Today’s sermon at church was one on forgiveness. Forgiving people is hard—VERY VERY HARD. You wouldn’t know it to look at me, but there ARE people in my life who I currently consider to be unforgivable. (Actually, there’s only one person who comes to mind currently holding this title, but enough have gotten pretty close!)

But we NEED to forgive. Not only from a religious standpoint, but for our own mental and emotional health—not forgiving others is like carrying an unnecessary burden that’ll only weigh you down, make you sluggish and bring your enjoyment of life lower than it could be.

Consider this Bible verse:

Matthew 18:23-35 (The Message)

23-25“The kingdom of God is like a king who decided to square accounts with his servants. As he got under way, one servant was brought before him who had run up a debt of a hundred thousand dollars. He couldn’t pay up, so the king ordered the man, along with his wife, children, and goods, to be auctioned off at the slave market.

26-27“The poor wretch threw himself at the king’s feet and begged, ‘Give me a chance and I’ll pay it all back.’ Touched by his plea, the king let him off, erasing the debt.

28“The servant was no sooner out of the room when he came upon one of his fellow servants who owed him ten dollars. He seized him by the throat and demanded, ‘Pay up. Now!’

29-31“The poor wretch threw himself down and begged, ‘Give me a chance and I’ll pay it all back.’ But he wouldn’t do it. He had him arrested and put in jail until the debt was paid. When the other servants saw this going on, they were outraged and brought a detailed report to the king.

32-35“The king summoned the man and said, ‘You evil servant! I forgave your entire debt when you begged me for mercy. Shouldn’t you be compelled to be merciful to your fellow servant who asked for mercy?’ The king was furious and put the screws to the man until he paid back his entire debt. And that’s exactly what my Father in heaven is going to do to each one of you who doesn’t forgive unconditionally anyone who asks for mercy.”

Now, to provide a little better context:

  • Originally, it wasn’t $100,000, but ten thousand talents. Considering that one talent is estimated to be worth $1.8 million US at the current price of gold, the servant owed around EIGHTEEN BILLION US DOLLARS.
  • Similarly, the other servant originally owed one hundred denarii as opposed to the ten dollars shown here. The denarius isn’t as easy to value, but estimates have it somewhere around $21 US. So he owed $2,100.
  • Thus, in the revised version, the first servant owed ten thousand times what the second owed. But in the ORIGINAL, it was FAR more severe at somewhere around 8.6 MILLION TIMES.

The numbers, however, aren’t the point. The point is that you can’t seek forgiveness from someone if you’re going to spurn another instead of forgiving them. Forgiveness is something that should be universal and not something that we receive without being just as ready to provide the same mercy to others.

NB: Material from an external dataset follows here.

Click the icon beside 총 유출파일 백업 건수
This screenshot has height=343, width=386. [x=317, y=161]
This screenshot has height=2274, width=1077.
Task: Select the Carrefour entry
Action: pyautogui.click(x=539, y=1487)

So if only he had shown his fellow servant the same kindness he had been shown, he wouldn’t have wound up in such a sticky situation.

Life today is not without its parallels to this kind of situation. These are some of the situations I’ve come across that happen because one person can’t forgive the other:

  • Because they can’t be in the same room, either one might decline an event at any moment due to the other being there—or the organizer(s) have to choose which of the two to invite
  • In more extreme cases, parents won’t allow their children to be friends because of a long-standing feud
  • Families are torn apart due to one person holding a grudge…

…and the list could go on for quite a while. Is it really worth it to hold a grudge against someone else? How long will the original reason for being angry at them be worthwhile? A day? A month? A year? Or is it really so bad that you won’t be able to forgive them for your entire life?

If you Google “families forgiving killers” for instance, you’ll see plenty of examples of families forgiving the killers who took a loved one from them. Now call me naïve, but I’d gamble that a good number of the reasons out there for grudges just AREN’T worth it. (Though there are plenty that are, and I don’t want to downplay it if someone is causing you real, sincere pain.)

So consider making your life a little less bitter. It goes down rough, the aftertaste sucks, and it ruins the taste of just about everything else.